### [Written problem A]
Copy the part of the basketball trade-talk thread starting with "## handclap problematic" and going on through "the Effing trigger.".
### [Written problem B]
Pick up the basketball trade-talk thread where it stops and keep it going.

### [Given passage]
──────
I would trade Jarret Jack for Damon Stoudamire in a heartbeat. Damon is a true playmaker and shooter that this team has needed since Terry Porter left.

If the Grizz offer it up, we'd be stupid to not do it...

:biggrin:


----------



## handclap problematic (Nov 6, 2003)

SheedSoNasty said:


> I would trade Jarret Jack for Damon Stoudamire in a heartbeat. Damon is a true playmaker and shooter that this team has needed since Terry Porter left.
> 
> If the Grizz offer it up, we'd be stupid to not do it...
> 
> :biggrin:


Why get Damon when we just might be able to trade for Derek Anderson? I remember when the Rockets signed him they mentioned that he could play all 5 positions. I think that we could relaly use his toughness and overall versatility on our young team. He we also help unite the team as a veteran leader. Plus, he is a winner. He did win a championship this past season. Pull the Effing trigger. 

(by the way, is "effing" considered masking a curse word? I didn't intend to, cause I actually just really wanted to say effing. But it seems to reside in a small valley located somewhere in the grey area.)

On another note: Imagine a starting backcourt of Damon Stoudamire and Derek Anderson.............droooool

prunetang


----------



## Public Defender (May 5, 2003)

handclap problematic said:


> I remember when the Rockets signed (Derek Anderson) they mentioned that he could play all 5 positions.


That's hilarious. 

DA's five positions would be: waterboy, benchwarmer, cheerleader, towel fluffer, and jockholder.


----------



## SheedSoNasty (Dec 31, 2002)

Did you guys see that DA actually started a game the other day for the Bobcats?

WTF?


----------



## PapaG (Oct 4, 2004)

So in the bizarro world of bbf.com, Jarret Jack is untouchable and Zach Randolph should be traded ASAP. Did anyone consider that moving Roy to the point opens up the 2 for Webster? I say this because Webster is not a 3 and that is the one area this team needs to improve to become a contender over the next few years. Throw in that Roy was basically unstoppable on the pick and roll in the three healthy games he had to start the year, and that having a spot-up shooter at the 2 like Webster makes much more sense than having Jack playing out of position.
──────
### [Given data]
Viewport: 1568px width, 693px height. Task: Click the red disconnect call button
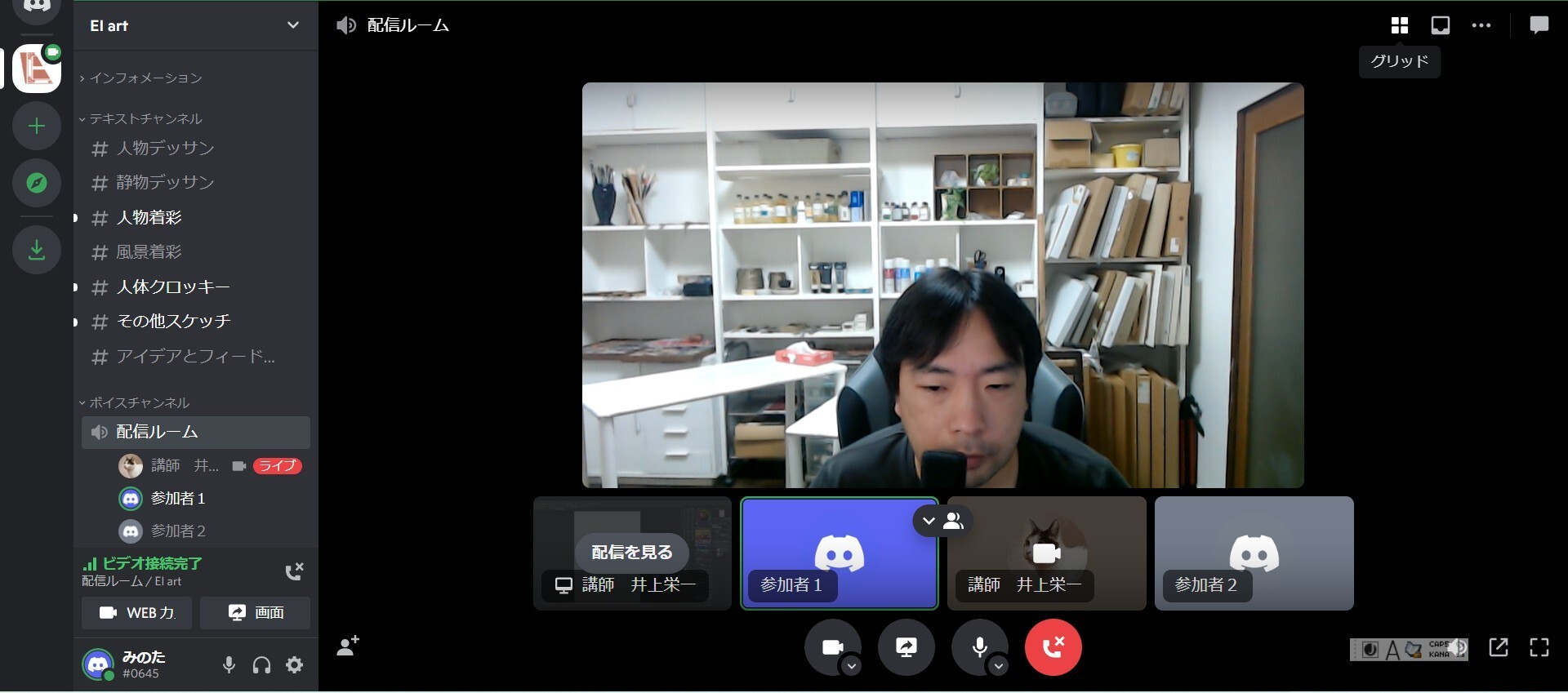[1053, 647]
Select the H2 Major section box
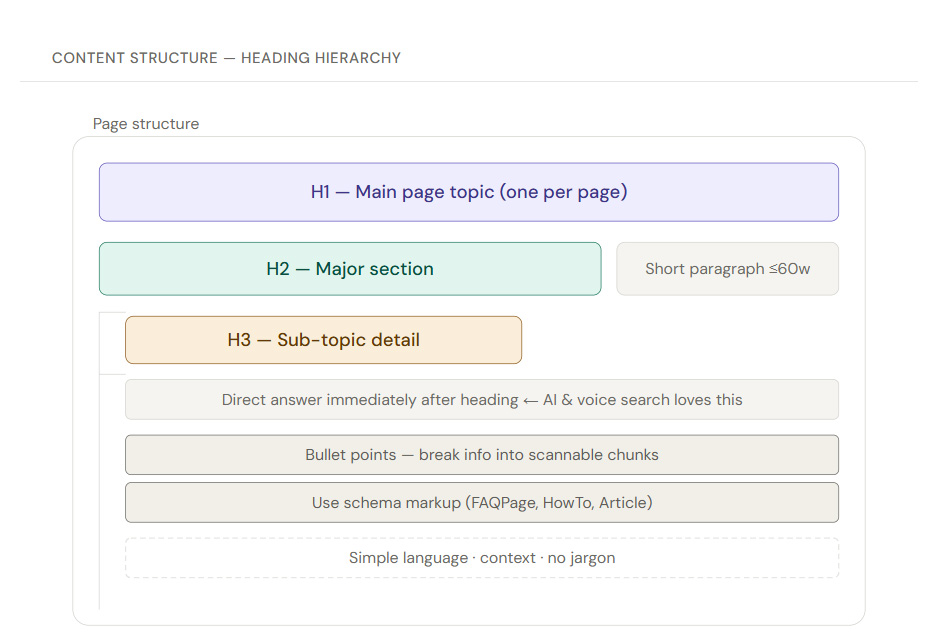Screen dimensions: 936x636 (350, 268)
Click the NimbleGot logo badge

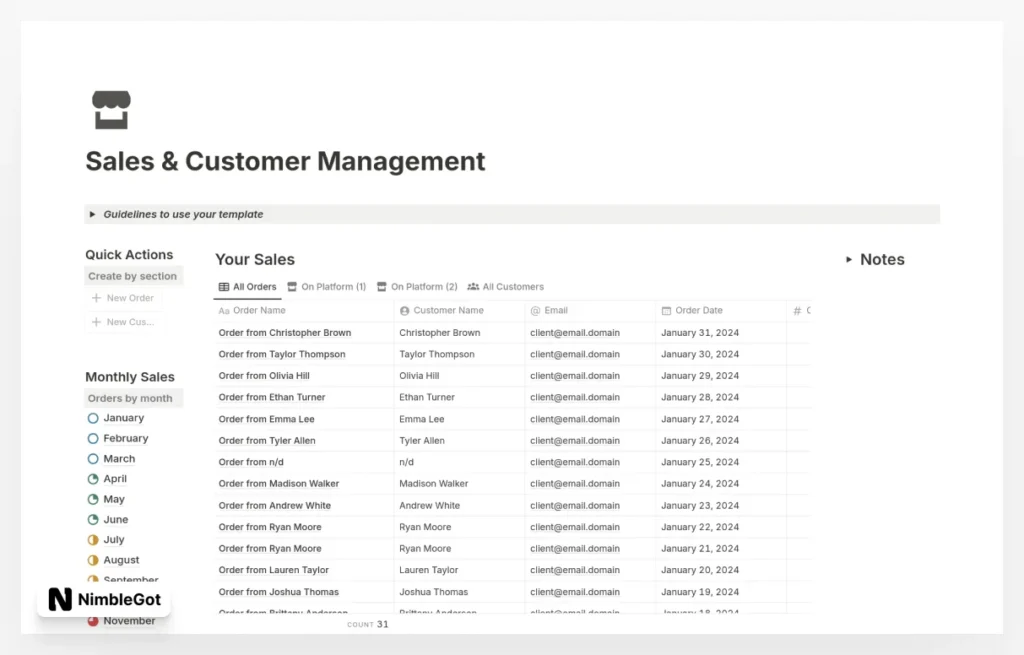coord(104,599)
──────
### [Exercise output A]
## handclap problematic (Nov 6, 2003)

SheedSoNasty said:


> I would trade Jarret Jack for Damon Stoudamire in a heartbeat. Damon is a true playmaker and shooter that this team has needed since Terry Porter left.
> 
> If the Grizz offer it up, we'd be stupid to not do it...
> 
> :biggrin:


Why get Damon when we just might be able to trade for Derek Anderson? I remember when the Rockets signed him they mentioned that he could play all 5 positions. I think that we could relaly use his toughness and overall versatility on our young team. He we also help unite the team as a veteran leader. Plus, he is a winner. He did win a championship this past season. Pull the Effing trigger.

### [Exercise output B]
I love this place. :biggrin:


----------



## Ron Burgundy (Jun 29, 2006)

papag said:


> So in the bizarro world of bbf.com, Jarret Jack is untouchable and Zach Randolph should be traded ASAP. Did anyone consider that moving Roy to the point opens up the 2 for Webster? I say this because Webster is not a 3 and that is the one area this team needs to improve to become a contender over the next few years. Throw in that Roy was basically unstoppable on the pick and roll in the three healthy games he had to start the year, and that having a spot-up shooter at the 2 like Webster makes much more sense than having Jack playing out of position.
> 
> I love this place. :biggrin:


Agree with the first part. But Web looks a lot more like a 3 than a 2 to me. I don't like making Roy play PG either, other than in spells. It takes too much energy (especially if Web is his back court mate) I want to see Roy in a D. Wade type role where he can look to score, especially late in games. As for trading Jack, I guess it depends on what you get back. I like his game - he's solid. I think he'll develop a more consistent perimeter game - he reminds me of T.P. I can see a PG combo of Jack and Sergio working out real well. That combo gives you ALMOST everything you want from a PG. Jack is a good defender, good FT shooter, can play physical, and Sergio can really push the ball and get guys good looks.


----------



## Oldmangrouch (Feb 11, 2003)

papag said:


> So in the bizarro world of bbf.com, Jarret Jack is untouchable and Zach Randolph should be traded ASAP. Did anyone consider that moving Roy to the point opens up the 2 for Webster? I say this because Webster is not a 3 and that is the one area this team needs to improve to become a contender over the next few years. Throw in that Roy was basically unstoppable on the pick and roll in the three healthy games he had to start the year, and that having a spot-up shooter at the 2 like Webster makes much more sense than having Jack playing out of position.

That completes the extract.